> **Task details**:
Echo the lines of the listing below, starting with the line that contains "You are a computer-use agent. 411x270 pixels." and going on through the end of the listing. Leave the pictures out of your answer.

(Rows from a screen grounding dataset)
◇ ◇ ◇ ◇ ◇

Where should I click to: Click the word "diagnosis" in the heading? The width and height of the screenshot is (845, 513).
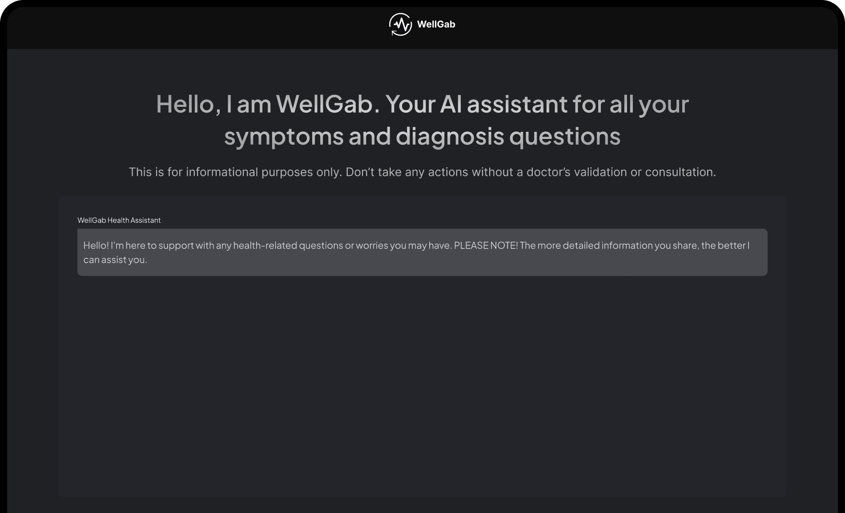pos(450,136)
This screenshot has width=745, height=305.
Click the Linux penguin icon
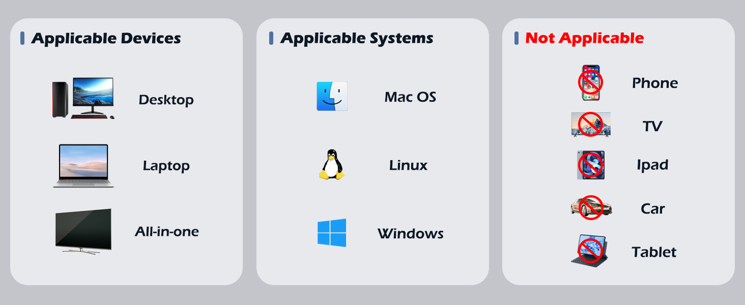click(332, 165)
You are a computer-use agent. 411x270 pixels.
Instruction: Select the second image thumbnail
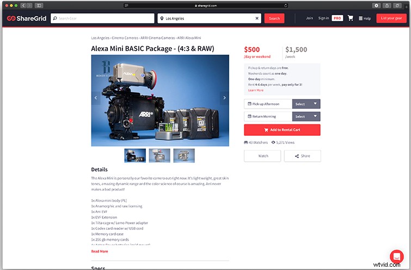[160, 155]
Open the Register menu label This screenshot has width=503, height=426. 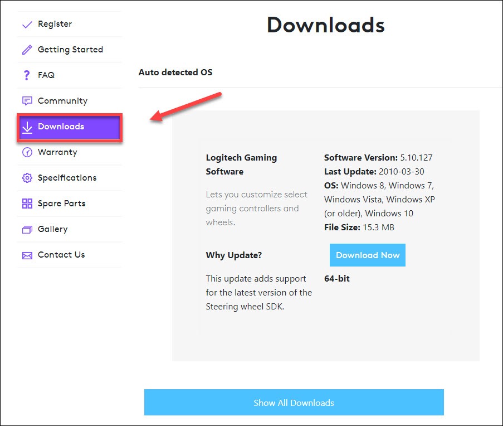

◇ ◇ ◇ ◇ ◇

> **Exercise answer**:
You are a computer-use agent. 411x270 pixels.
Instruction: Select the second image thumbnail
[160, 155]
Open the Register menu label This screenshot has width=503, height=426. 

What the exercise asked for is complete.